Ce renvoi ne concerne que l’un des deux communiqués, diffusé le 25 novembre 2007, s’agissant des précisions apportées sur les risques auxquels Natixis se trouvait exposée à l’époque, en raison de la crise des subprimes. Le second communiqué fait l’objet d’un non-lieu.

Le tribunal correctionnel de Paris, dans un jugement rendu le 24 juin 2021, a condamné Natixis, jugeant insuffisante l’information portée par ledit communiqué de presse du 25 novembre 2007, et plus précisément les risques auxquels la banque se trouvait exposée à l’époque en raison de la crise des subprimes.

Il a prononcé une peine d’amende de 7,5 millions d’euros. Les parties civiles se sont vues quant à elles allouer une indemnité globale de l’ordre de 2 millions d’euros.

Natixis, qui considère n’avoir commis aucune infraction, a fait appel de ce jugement, le tribunal correctionnel de Paris n’ayant pas tenu compte des arguments présentés lors de l’audience.

En mars 2018 Natixis SA a été assignée, solidairement avec plusieurs autres banques, par Lucchini Spa (sous « extraordinary administration ») devant le Tribunal de Milan, l’administrateur judiciaire de Lucchini Spa alléguant des irrégularités dans la mise en œuvre de la restructuration du financement accordé par celles-ci. La procédure suit son cours.

Selon décision en date du 21 juillet 2020, le Tribunal de Milan a rejeté en totalité les demandes de Lucchini Spa et l’a condamnée à payer les frais de procédure pour un montant total de 1,2 million d’euros, dont 174 milliers d’euros pour chaque banque ou groupes de banques. Lucchini Spa a interjeté appel du jugement. La procédure suit son cours.

Le 9 octobre 2015, un acteur dans le domaine des titres-restaurant a saisi l’Autorité de la Concurrence de pratiques mises en œuvre dans le secteur de l’émission et l’acceptation des titres-restaurant. Cette saisine visait plusieurs sociétés françaises du secteur des titres-restaurant, dont Natixis Intertitres, alors rattachée à Natixis.

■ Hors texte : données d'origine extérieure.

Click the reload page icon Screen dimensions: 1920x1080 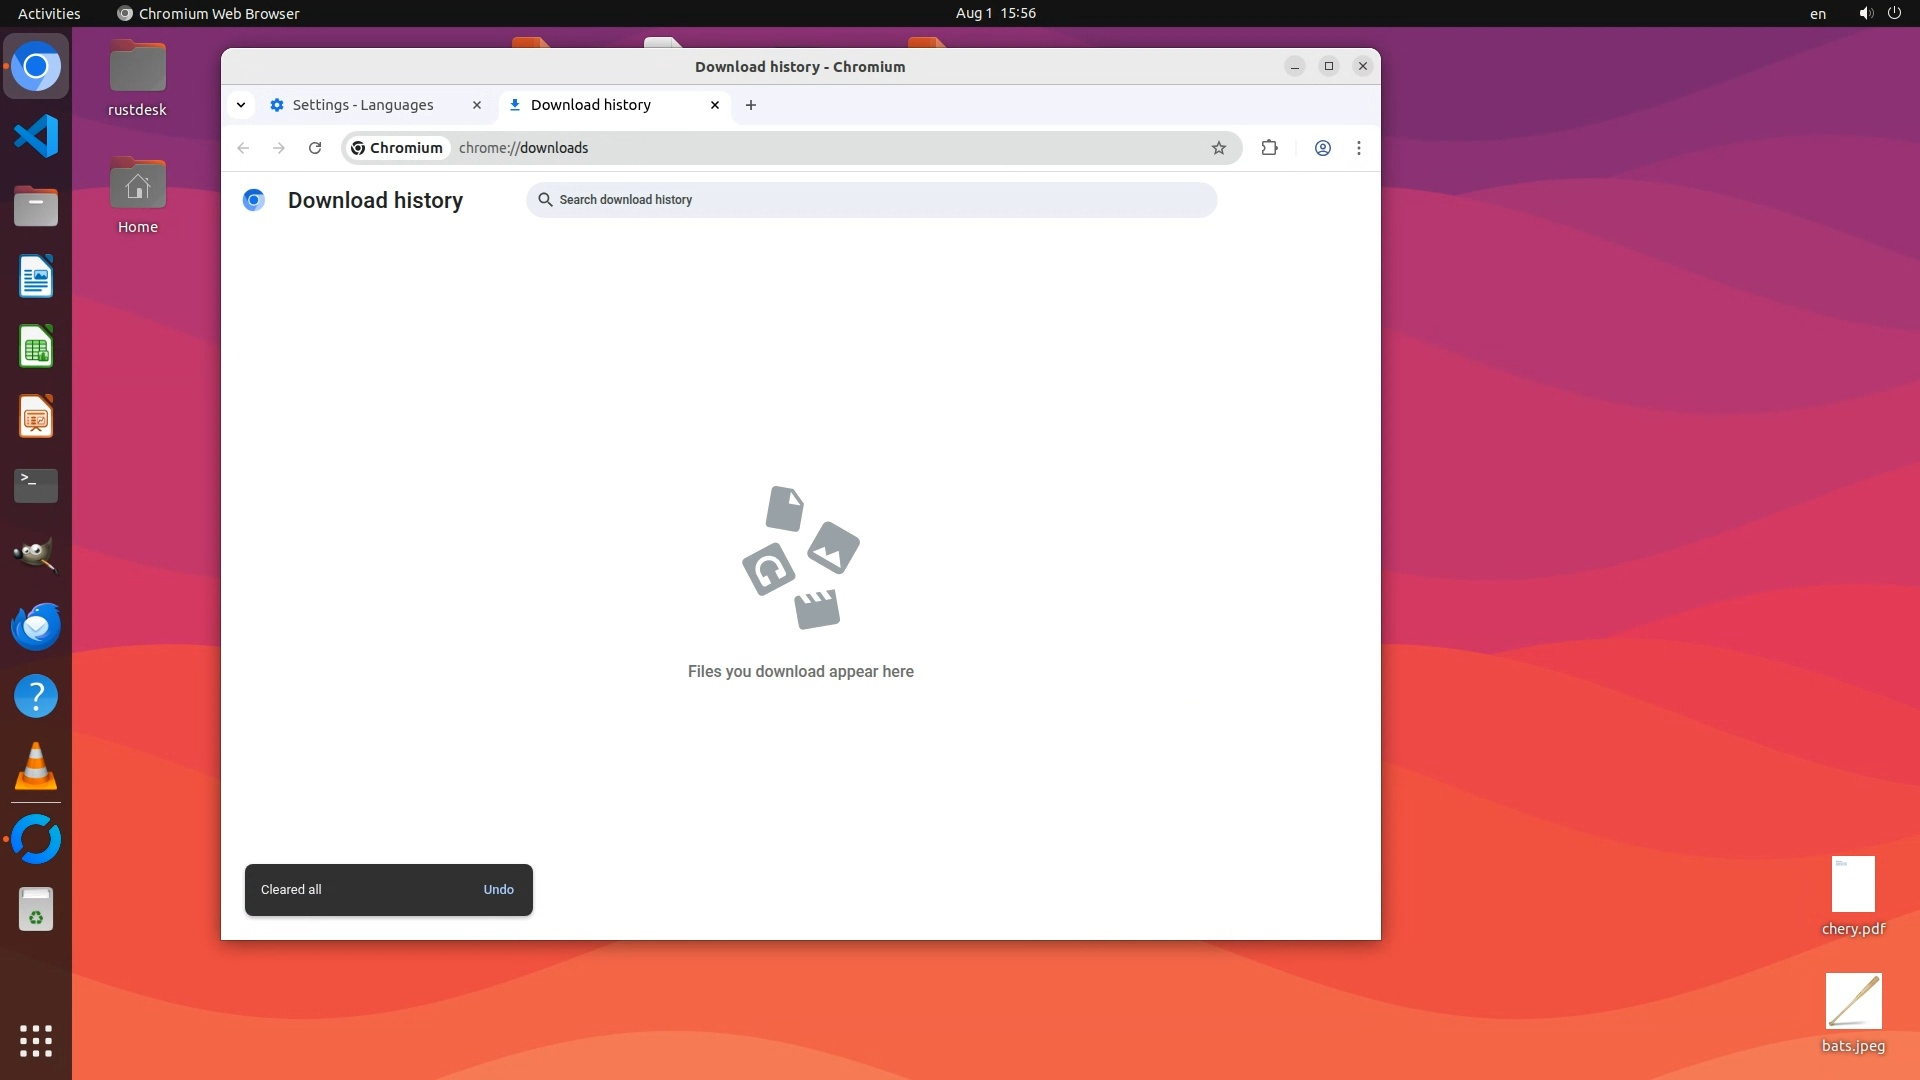(x=315, y=148)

Dans sa décision du 17 décembre 2019, l’Autorité de la Concurrence a considéré que Natixis Intertitres avait participé à une pratique d’échanges d’informations et à une pratique visant à verrouiller le marché des titres-restaurant.

Natixis Intertitres a été condamnée, en propre, à une amende ainsi qu’à deux autres amendes d’un montant total de 78 962 000 euros, solidairement avec Natixis.

Natixis a fait appel de cette décision et estime disposer de sérieux arguments pour la contester.

Le 7 juin 2019 la Société Bucephalus Capital Limited (société de droit anglais) a assigné Darius Capital Partners (société de droit français, ayant pour nouvelle dénomination Darius Capital Conseil, filiale de Natixis Invesment Managers à hauteur de 70 %), solidairement avec d’autres, devant le Tribunal de commerce de Paris lui reprochant le non-respect de diverses obligations contractuelles au titre notamment d’un accord-cadre en date du 5 septembre 2013 et de divers accords subséquents. Le montant total des demandes de Bucephalus Capital Limited s’élève à 178 487 500 euros.

Darius Capital Conseil considère que cette demande n’est pas fondée. La procédure suit son cours.